To avoid others guessing and to make it self-explaining, the framerate conversion could be set by a ‘radio button’ of 2 checkboxes of which one or none can be selected, so in total 3 checkboxes:
[ ] deinterlace field by field (doubling fps)
[ ] convert frame rate to project setting ((if that’s what it does))

The convert to edit-friendly feature is not intended to be only project-specific. So, it does not offer to convert to project setting, which may change at a later point. You can already choose the current project frame rate without the need to clutter the UI with an additional option.

“Deinterlace field by field (doubling frames)” instead of “Deinterlace”

That is perhaps too complicated for a label, but it can go into a tooltip. There is already a tooltip that you can review. What could make this more clear is that the numeric frame rate field (when Override frame rate is off) doubles when Deinterlace is checked (although I think there are some exceptions beyond the obvious of progressive source).

“Rate conversion mode” (instead of “Frame rate conversion”).

I do not think this is better or worse, but the strings have already been submitted to translators. I do not like to change them unless it is really beneficial.

I prefer “Convert” here since we have “Frame rate conversion.”
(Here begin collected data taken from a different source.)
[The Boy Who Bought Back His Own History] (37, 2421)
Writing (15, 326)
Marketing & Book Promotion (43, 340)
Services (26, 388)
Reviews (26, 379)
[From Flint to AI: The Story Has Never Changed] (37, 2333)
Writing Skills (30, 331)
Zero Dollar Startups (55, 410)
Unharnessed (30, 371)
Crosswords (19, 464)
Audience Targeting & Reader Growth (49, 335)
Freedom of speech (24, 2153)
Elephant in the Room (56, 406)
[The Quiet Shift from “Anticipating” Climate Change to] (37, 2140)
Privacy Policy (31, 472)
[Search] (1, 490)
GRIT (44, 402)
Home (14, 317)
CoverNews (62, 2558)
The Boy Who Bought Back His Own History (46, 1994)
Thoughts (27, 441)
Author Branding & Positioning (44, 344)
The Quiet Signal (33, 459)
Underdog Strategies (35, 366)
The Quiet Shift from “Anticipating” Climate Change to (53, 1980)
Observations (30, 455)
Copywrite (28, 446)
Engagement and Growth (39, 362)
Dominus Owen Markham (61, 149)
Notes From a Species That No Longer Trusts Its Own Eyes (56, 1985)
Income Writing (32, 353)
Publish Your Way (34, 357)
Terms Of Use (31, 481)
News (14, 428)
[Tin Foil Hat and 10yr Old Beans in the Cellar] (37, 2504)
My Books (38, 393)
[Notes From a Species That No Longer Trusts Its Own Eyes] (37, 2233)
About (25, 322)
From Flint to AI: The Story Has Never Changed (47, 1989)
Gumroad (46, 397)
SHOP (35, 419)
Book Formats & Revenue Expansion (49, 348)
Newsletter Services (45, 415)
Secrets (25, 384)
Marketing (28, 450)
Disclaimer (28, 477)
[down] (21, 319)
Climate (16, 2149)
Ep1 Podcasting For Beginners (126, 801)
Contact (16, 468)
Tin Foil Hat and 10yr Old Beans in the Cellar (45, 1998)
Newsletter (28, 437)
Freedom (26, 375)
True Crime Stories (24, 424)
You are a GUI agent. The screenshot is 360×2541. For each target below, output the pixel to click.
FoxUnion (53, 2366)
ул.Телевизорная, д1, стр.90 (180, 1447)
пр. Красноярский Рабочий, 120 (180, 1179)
These are helpful comments. I tried to balance clarity and brevity, but there might be room for improvement. I will leave the labels alone for now because of the translation timing as Dan mentioned. But I will also keep them in mind as the UI evolves over time.

Good catch. This is now fixed.

The default value in the Frames/sec field is set to the project frame rate. So, if you choose “Override frame rate” and do not change anything else, it will convert to the project frame rate.

I don’t understand how this works. If I start Shotcut in Automatic video mode with no project in progress, then drag in one of my 240fps slow-mo videos and say Convert to Edit-Friendly, the default override frame rate is 240fps, which came from the video file, not the project. This makes sense to me. But if no project is loaded and it’s in Automatic mode, wouldn’t the override default be 25fps in that scenario?

No. 240 came from the project video mode which was set automatically by Shotcut when you opened the first video file.

Notice that in the menu “Video Mode” is under the “Project” heading. In Shotcut, you are always working in a project - even if you haven’t bothered to save it or name it yet.